Sehr geehrte Frau Borchardt, werden Sie als gesundheitspolitische Sprecherin der CDU die existenzgefährdenden Budgetierungen für die ambulante Psychotherapie zeitnah überdenken und zurücknehmen?
Als ausländischer Student aus Russland wende ich mich mit größter Sorge an Sie. Der durch das Beitragsstabilisierungsgesetz bedingte Wegfall des KZT-Zuschlags und die neuen Budgetierungen führen bereits jetzt zu Aufnahmestopps bei Therapeuten.

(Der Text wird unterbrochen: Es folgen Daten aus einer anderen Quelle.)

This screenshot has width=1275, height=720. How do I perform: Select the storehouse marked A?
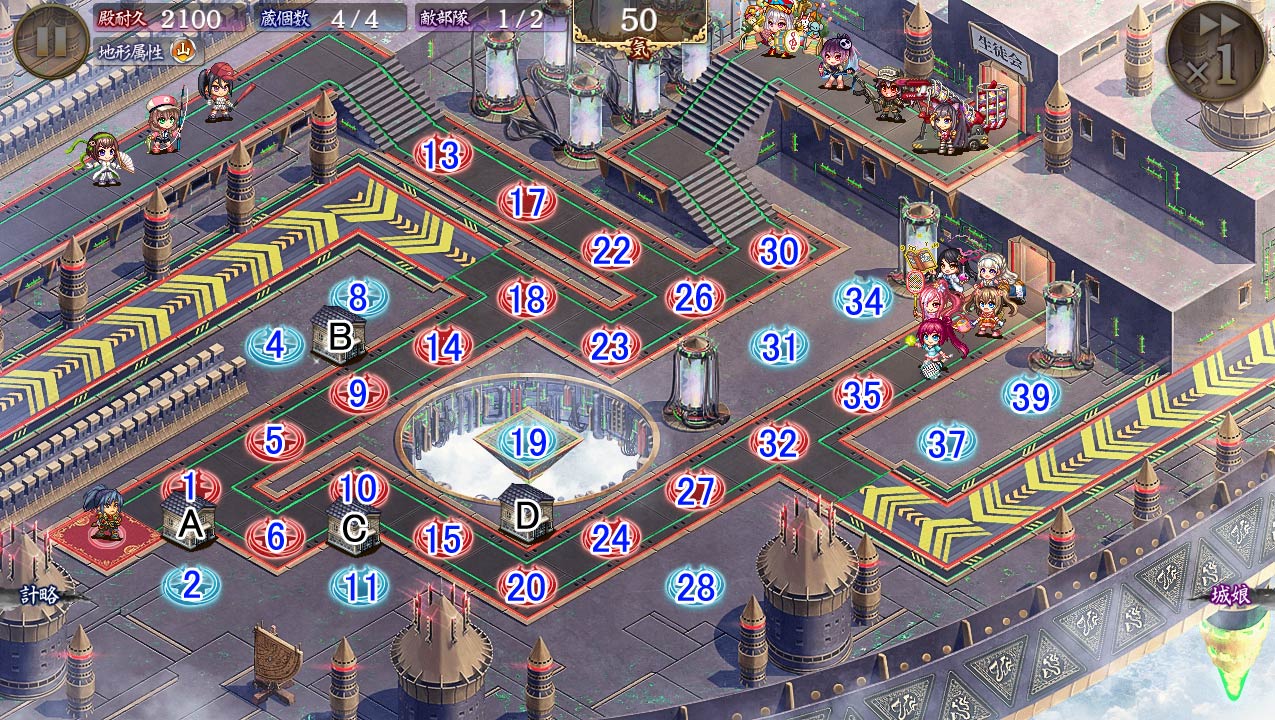(x=190, y=522)
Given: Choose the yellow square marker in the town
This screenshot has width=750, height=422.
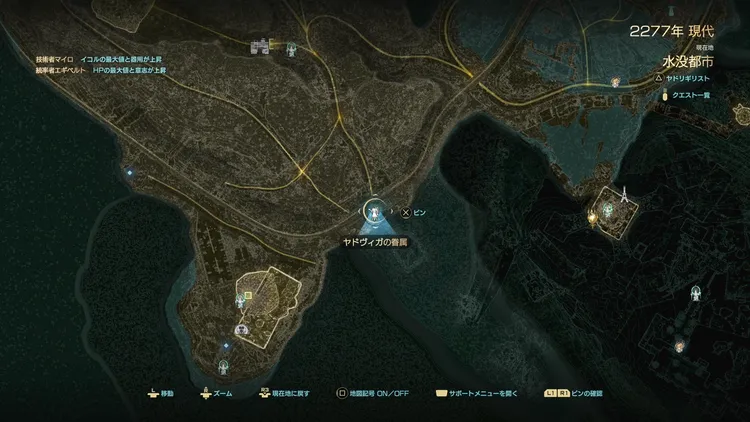Looking at the screenshot, I should 247,295.
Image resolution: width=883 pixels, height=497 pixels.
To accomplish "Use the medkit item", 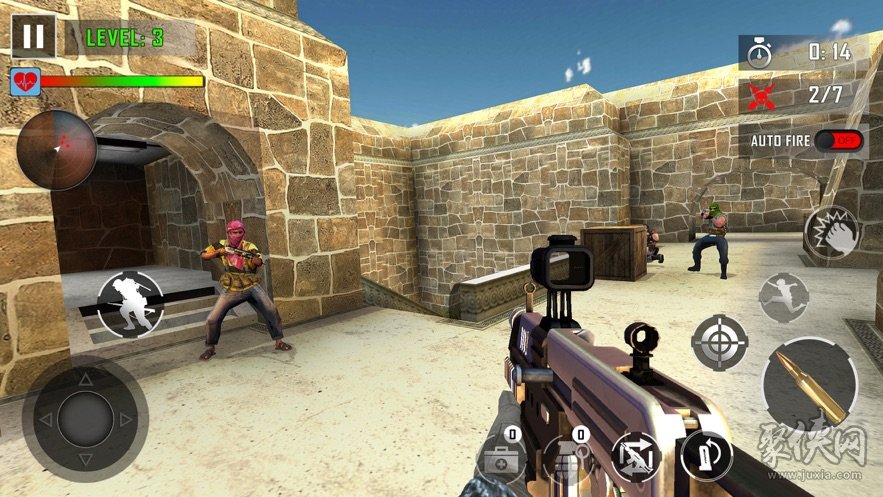I will click(503, 459).
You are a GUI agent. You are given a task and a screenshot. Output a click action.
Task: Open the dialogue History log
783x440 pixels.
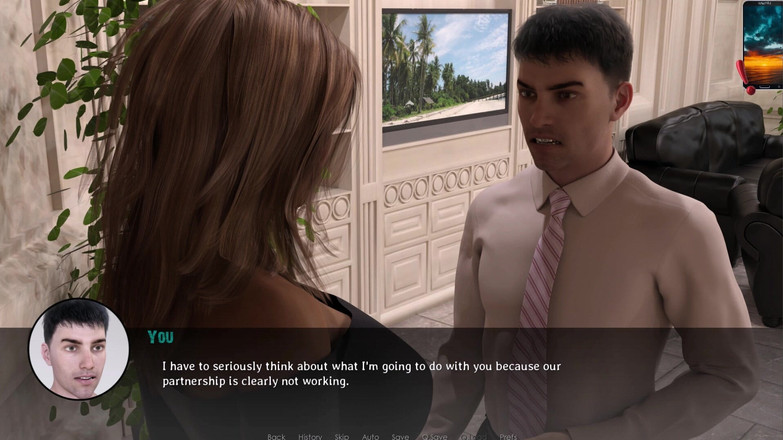click(x=310, y=436)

Diese Kürzungen haben potenziell lebensbedrohliche Konsequenzen. Nach schweren Krisen verdanke ich mein Leben der professionellen Psychotherapie und der Begleitung durch Antidepressiva. Gerade für Studierende ist eine verlässliche mentale Gesundheitsversorgung essenziell.
Dass diese lebensrettende Infrastruktur nun derart beschnitten wird – maßgeblich verantwortet durch Ihre Arbeit im Gesundheitsausschuss –, droht eine Zweiklassenmedizin zu etablieren. Mentale Gesundheitsversorgung darf kein Luxusgut werden. Die Gewährleistung psychotherapeutischer Hilfe darf unter keinen Umständen vom finanziellen Status abhängen. Ich bitte Sie dringend, diese fatalen Kürzungen zu stoppen.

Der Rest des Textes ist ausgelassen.